Request
Can you rewrite the stretch from the start of the records through the line that contains "This screenshot has height=540, width=960.", changing "Identify the location of" to "Find the location of" and leaving everything else unchanged?

** Opening Data to examine block **

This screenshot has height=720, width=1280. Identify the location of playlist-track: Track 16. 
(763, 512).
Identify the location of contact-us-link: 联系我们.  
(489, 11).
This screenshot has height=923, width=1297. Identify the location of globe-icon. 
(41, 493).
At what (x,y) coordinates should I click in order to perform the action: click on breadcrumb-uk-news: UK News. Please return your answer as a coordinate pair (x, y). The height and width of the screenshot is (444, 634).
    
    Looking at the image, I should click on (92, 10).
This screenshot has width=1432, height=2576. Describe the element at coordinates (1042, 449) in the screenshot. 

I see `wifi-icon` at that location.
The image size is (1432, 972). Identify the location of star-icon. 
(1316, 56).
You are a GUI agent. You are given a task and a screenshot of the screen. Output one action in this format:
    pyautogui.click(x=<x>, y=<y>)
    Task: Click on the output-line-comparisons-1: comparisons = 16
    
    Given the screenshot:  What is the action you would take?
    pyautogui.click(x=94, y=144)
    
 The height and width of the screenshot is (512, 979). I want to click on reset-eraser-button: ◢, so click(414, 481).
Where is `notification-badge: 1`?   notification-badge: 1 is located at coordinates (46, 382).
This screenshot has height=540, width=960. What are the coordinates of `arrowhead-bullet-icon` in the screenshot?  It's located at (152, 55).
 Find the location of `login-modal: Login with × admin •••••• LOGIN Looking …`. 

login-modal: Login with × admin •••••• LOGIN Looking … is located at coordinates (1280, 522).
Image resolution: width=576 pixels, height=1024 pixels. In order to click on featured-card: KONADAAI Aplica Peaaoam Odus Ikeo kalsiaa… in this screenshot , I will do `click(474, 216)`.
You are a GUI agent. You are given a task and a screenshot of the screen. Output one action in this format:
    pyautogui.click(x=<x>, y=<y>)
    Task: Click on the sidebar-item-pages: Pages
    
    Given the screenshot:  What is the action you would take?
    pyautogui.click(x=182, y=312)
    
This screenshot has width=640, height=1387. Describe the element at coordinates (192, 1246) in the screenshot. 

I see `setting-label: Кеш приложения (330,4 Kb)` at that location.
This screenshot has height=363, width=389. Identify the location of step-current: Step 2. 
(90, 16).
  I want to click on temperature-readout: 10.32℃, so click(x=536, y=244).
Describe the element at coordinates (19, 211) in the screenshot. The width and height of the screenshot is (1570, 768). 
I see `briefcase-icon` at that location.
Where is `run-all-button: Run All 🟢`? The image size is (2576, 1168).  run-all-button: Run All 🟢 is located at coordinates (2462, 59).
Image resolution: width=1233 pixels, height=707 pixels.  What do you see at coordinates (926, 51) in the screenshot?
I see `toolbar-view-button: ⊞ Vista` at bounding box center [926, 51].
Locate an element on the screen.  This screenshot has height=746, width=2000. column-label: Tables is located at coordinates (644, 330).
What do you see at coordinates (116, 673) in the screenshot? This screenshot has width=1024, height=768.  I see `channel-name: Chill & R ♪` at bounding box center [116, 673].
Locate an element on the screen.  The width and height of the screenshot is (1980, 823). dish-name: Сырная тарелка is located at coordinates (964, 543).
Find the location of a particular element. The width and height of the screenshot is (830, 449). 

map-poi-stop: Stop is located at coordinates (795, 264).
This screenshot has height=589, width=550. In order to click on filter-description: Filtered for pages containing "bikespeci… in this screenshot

** Closing Data to examine block **

Output below
This screenshot has height=720, width=1280. Find the location of playlist-track: Track 16. 
(763, 512).
Find the location of contact-us-link: 联系我们.  
(489, 11).
This screenshot has height=923, width=1297. Find the location of globe-icon. 
(41, 493).
At what (x,y) coordinates should I click in order to perform the action: click on breadcrumb-uk-news: UK News. Please return your answer as a coordinate pair (x, y). The height and width of the screenshot is (444, 634).
    
    Looking at the image, I should click on (92, 10).
This screenshot has width=1432, height=2576. Describe the element at coordinates (1042, 449) in the screenshot. 

I see `wifi-icon` at that location.
The image size is (1432, 972). Find the location of star-icon. 
(1316, 56).
You are a GUI agent. You are given a task and a screenshot of the screen. Output one action in this format:
    pyautogui.click(x=<x>, y=<y>)
    Task: Click on the output-line-comparisons-1: comparisons = 16
    
    Given the screenshot:  What is the action you would take?
    pyautogui.click(x=94, y=144)
    
 The height and width of the screenshot is (512, 979). I want to click on reset-eraser-button: ◢, so click(414, 481).
Where is `notification-badge: 1`?   notification-badge: 1 is located at coordinates (46, 382).
This screenshot has height=540, width=960. What are the coordinates of `arrowhead-bullet-icon` in the screenshot?  It's located at (152, 55).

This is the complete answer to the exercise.